Елене после подобного уже и самой можно было выпить стопку:
- Паш, а Паш. А делать-то чего мы будем?
- Отупеть его надо, Лен. Хоть немного. Пацан ж сопьётся к пятнадцати, а к двадцати...
- Что к двадцати? Он что...
- Да, Лен, свой роман напишет. Напишет, что опять простой люд притесняют богачи, что опять они пали и нравственности у них нет. Опять напишет, Лена, что если Бога нет, то всё дозволено. Что как оно было в семнадцатом веке, так оно и в восемнадцатом, а уж тем более в девятнадцатом и двадцатом осталось. Что ничего не поменялось, Лена, вообще ничего, что циклична и жизнь наша, и история, и что за разом всё одно и тоже. Сегодня хотим царя, получаем, а завтра ненавидим и сбрасываем, а потом скучаем по нему и хотим вернуть. Хотим свободы, но хотим порядка, а одно другому всегда мешает. И интеллигенция, и народ простой это осознаёт, вот всю эту безнадёгу, и спивается, Лена, да так спивается, что никому не снилось. Крестьянин не знает, как ему ещё снять стресс, писатель не знает, как уйти от осознания всего этого, тоже начинает пить. Все нищие, все пьют, всегда все злые и грустные, а страданиям нет конца. И даже когда в этом тёмном царстве пробивается лучик света, на который все надеялись, то его непременно закидывают углём, а человека, что нёс его, землёй. Никто не хочет ничего менять. Никто и ничего.

Павел мигом оброс седой бородой до пупа.
- Вот это и есть русская классика, Лена. Ступай. Нам есть что с Ярославом обсудить.

Ярослав пустил слезу и перекрестился.
- Верно ты, батенька, подметил! А ты посмотри, какие нравы нынче стали, уж особенно среди молодёжи! Уж по что раньше хаяли людей, так сейчас же вообще они в себе луч света убили, батенька, окончательно и бесповоротно!

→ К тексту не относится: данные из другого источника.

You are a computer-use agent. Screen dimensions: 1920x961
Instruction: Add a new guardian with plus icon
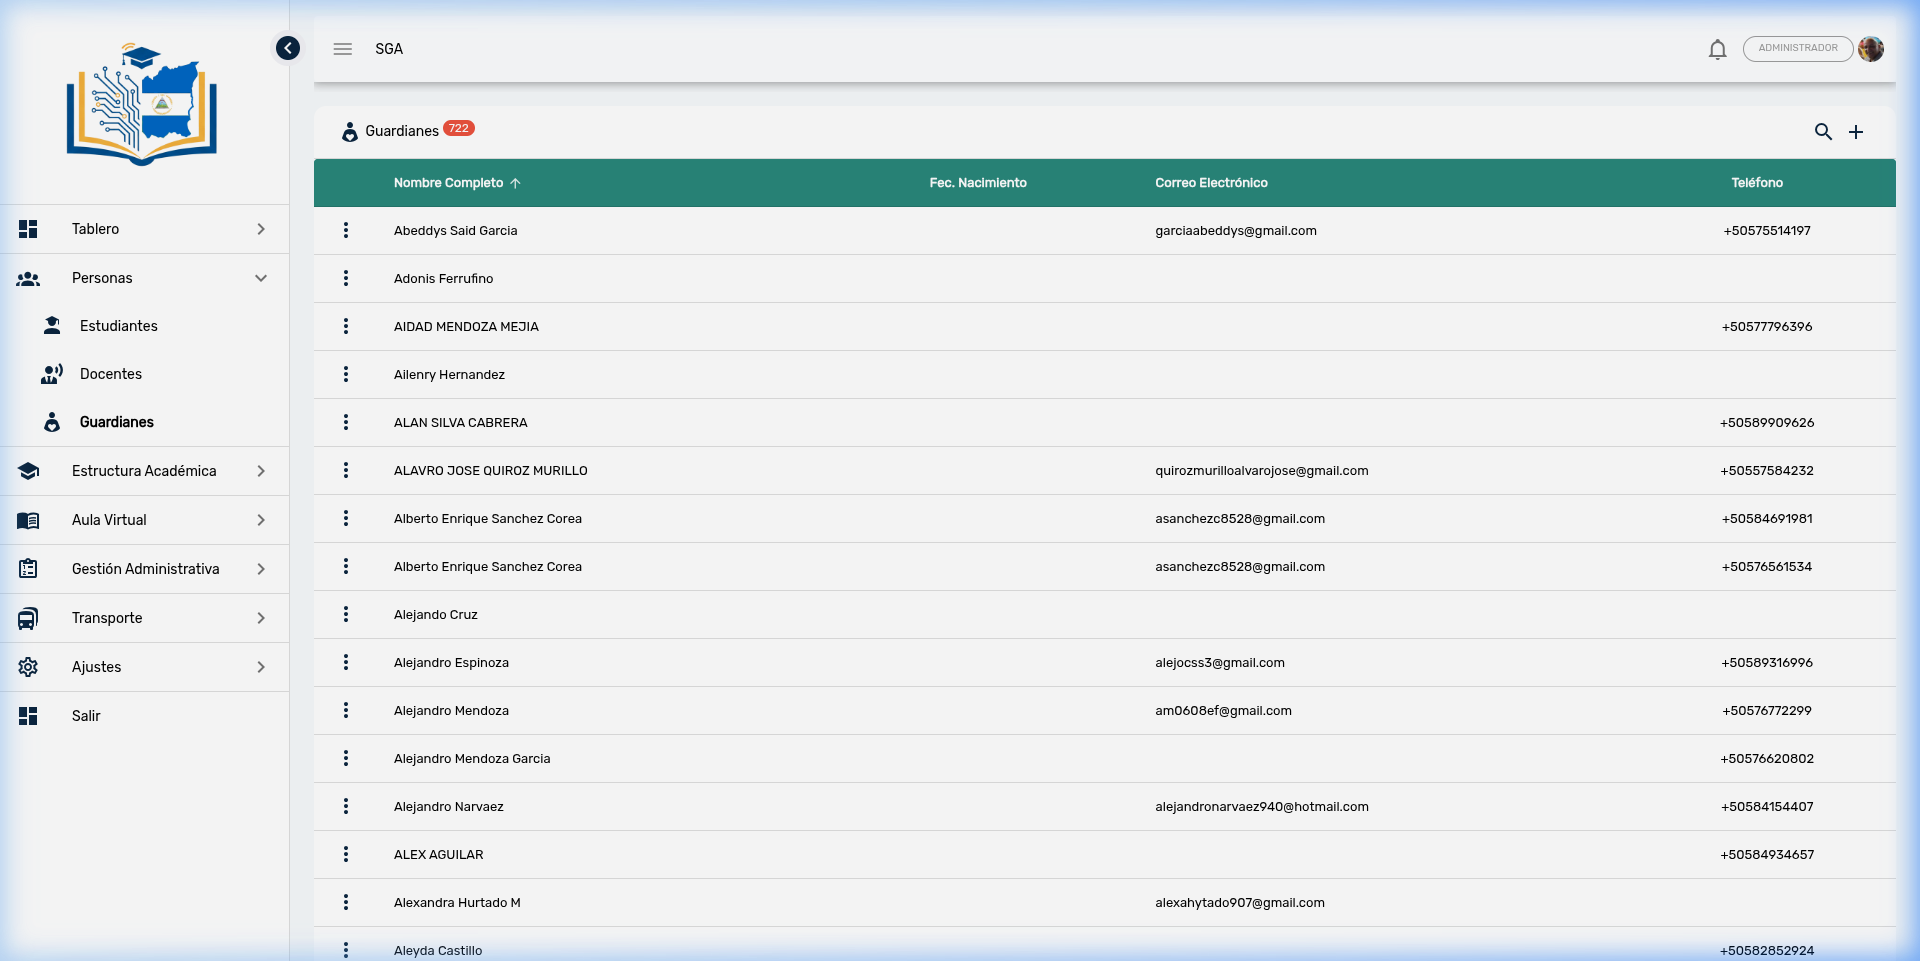pos(1856,132)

- Да, отрок мой, в непростое мы живём время! Но, видит Господь, пронесём мы веру истинную и через такие тяготы! Душа наша должна попасть под влияние диавола, пройти перед искушениями и испытаниями, впасть в грех в конце концов! Не обожженный в печи горшок так и навсегда останется сырой глиной, Ярослав, и никто туда ни молока, ни щей не нальёт!

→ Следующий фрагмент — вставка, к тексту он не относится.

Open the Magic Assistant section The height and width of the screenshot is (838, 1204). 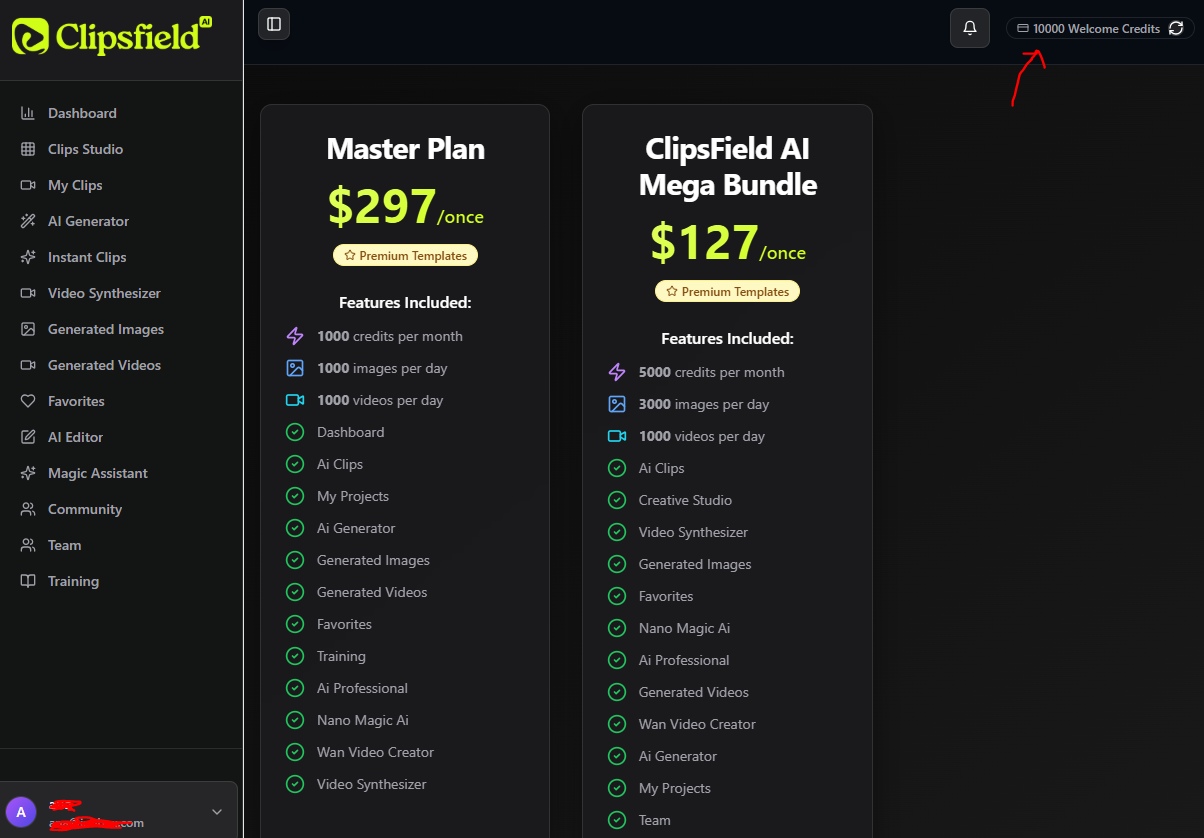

Ярослав разрыдался окончательно:
- А счастье-то, батенька, а счастье-то наше где! А нет его здесь, батенька, есть лишь мимолётные порывы радости! Счастье здесь есть ни что иное как крупицы счастья истинного, что ждёт нас по ту сторону жизни!

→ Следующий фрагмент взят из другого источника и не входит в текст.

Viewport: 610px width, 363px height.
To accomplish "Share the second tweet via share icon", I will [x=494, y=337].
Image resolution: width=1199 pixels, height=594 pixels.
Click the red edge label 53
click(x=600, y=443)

- И нечего смерти бояться! Русский человек так её оплевал, что старуха с косой обезумела и всех подряд пытается забрать, а мы ведь знаем, что за нами - правда! А это важнее жизни, смерти и всего остального!

Ярослав и Павел выпили ещё по рюмке и продолжили обсуждение. Елена, очень сильно офигевая, тихо закрыла дверь в кабинет и ушла на кухню следить за курицей. Включила телевизор, где шёл её любимый сериал и погрузилась в очередную разборку влюблённых. Может, не так уж и интеллектуально, зато намного проще.